The bigger picture is so critical to our approach to this season. John 15:13 says, “Greater love has no one than this, that he lay down his life for his friends” (NIV). Our sacrifices during this time are a picture of the gospel. We are laying our wants, our comforts, our routines aside for others’ safety.
Some friends have asked me to post about practical ways to love medically complex, special needs, or other vulnerable families during this season of coronavirus isolation. Here is a (not at all comprehensive) list of ways to serve and love these families well. *I would like to note that I came up with the majority of this list based on what people have already done for us in the past two weeks. We are so grateful for our community.
- Choose your words carefully. Don’t tip-toe around these friends, but keep in mind that you are likely only experiencing a small taste of that their daily lives look like regardless of the coronavirus.
- Offer encouragement. Going along with the point above, share words of encouragement with these friends. Let them know that you are thinking of them and understand that this season is hard and scary. A friend recently reached out to me saying, “I know what we are doing is nothing compared to what you guys do all the time, but now I know how hard it can be. I have been thinking about you a lot.”
- Pray for them. I can almost guarantee that every medical mama I know is on her knees daily praying this virus will not reach her child. Join her. Pray with her. Pray for peace for her heart.
- Offer to run errands. So many people have offered to do this for us, and it has been such a gift. Evan needed a prescription last week, and a friend went and picked it up along with a few grocery items for us without hesitation.
- Bring them a meal. Some days medical-mommin’ is just too exhausting to even consider cooking dinner. Offer to bring dinner by one night (extra points if its take-out from a local small business!) If that’s too hard or too much for you, coffee also works. We always need coffee.
- Show up. Obviously, not at their houses. Be there for them digitally or through snail mail! These families likely rely on social media to connect already. Be there for them in this way. Ask how things are going. Ask what’s been hardest. Ask about the monotony of their days. Just be there and be a friend. It is so important. The other night I watched Frozen II on Zoom with five of my friends. It was ridiculous and awesome. I am in several Marco Polo conversations with friends. I use Instagram to connect with other mamas I haven’t even met face to face and probably never will, but they are some of the people I treasure most!
- Offer financial help if it’s needed.
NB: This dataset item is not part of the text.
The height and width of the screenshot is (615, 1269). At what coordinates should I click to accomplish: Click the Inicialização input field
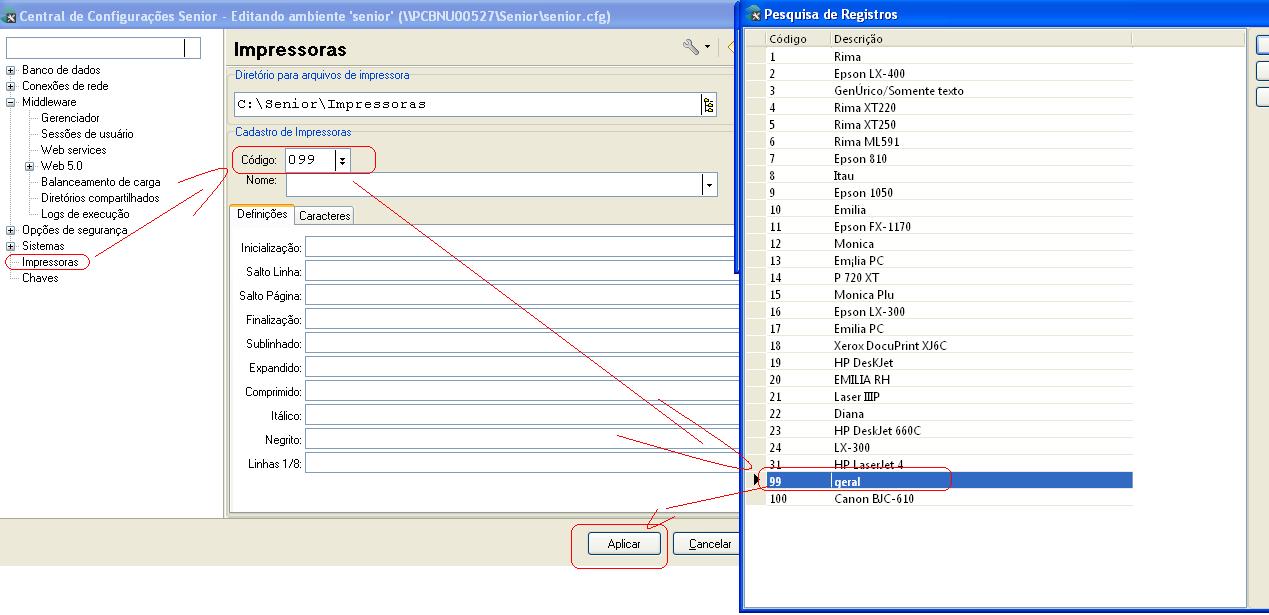[520, 247]
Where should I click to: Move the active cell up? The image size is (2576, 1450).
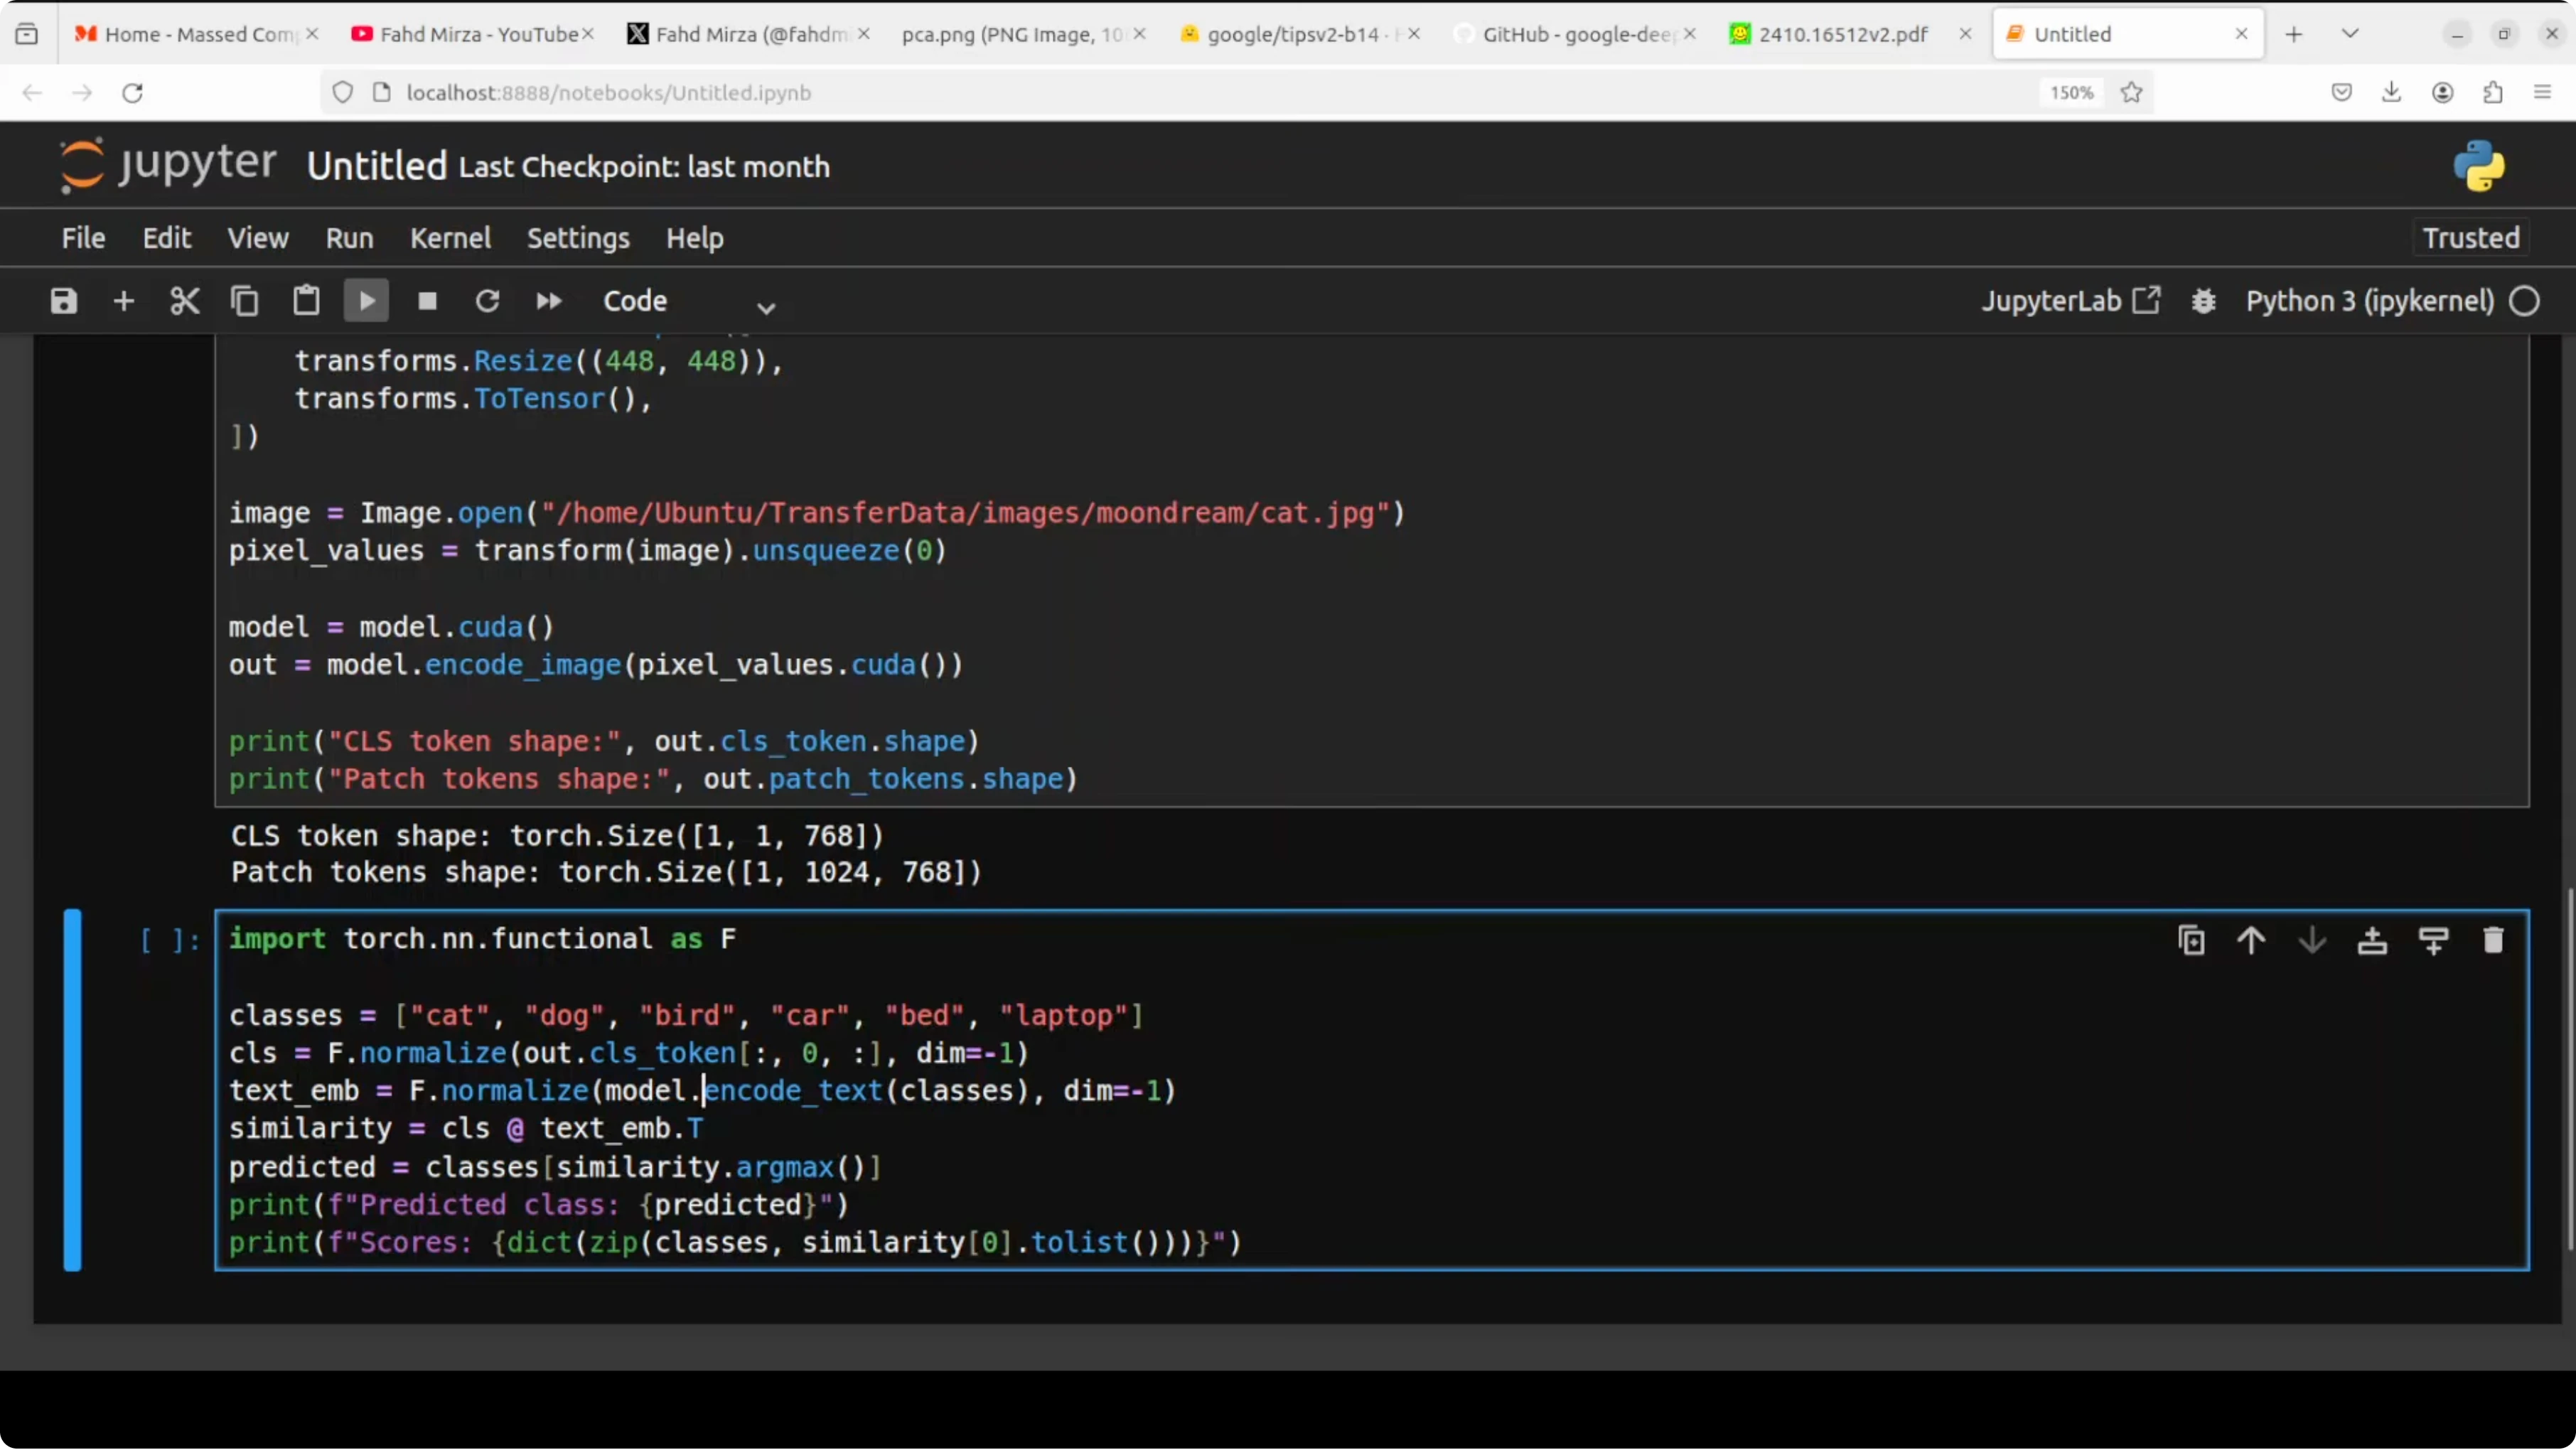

Many families of special needs or medically complex children are single income homes out of necessity. Evan, for instance, requires 24/7 attention and care that cannot be adequately done without one of us or a skilled and licensed nurse. I chose to stay home before we knew this, but now it is a necessity. We are okay financially, but many other families like us aren’t. Do what you can if you can. Some families may have been able to be dual income but now find themselves out of the job because the risk of bringing COVID-19 home to their child isn’t worth the paycheck.
- Stay home. Maybe I should have hash-tagged that. Second to prayer, this is the most important thing you can do for these families. When you say no to the get together with friends, the trip, the play date, the unnecessary grocery/Target run, you are protecting these vulnerable families. You are loving them well by staying where you are.
Like I said, it is not a comprehensive list. My medically complex friends out there, feel free to add your thoughts!
Stay safe, and remember: this will pass, and we will all get through it. Together.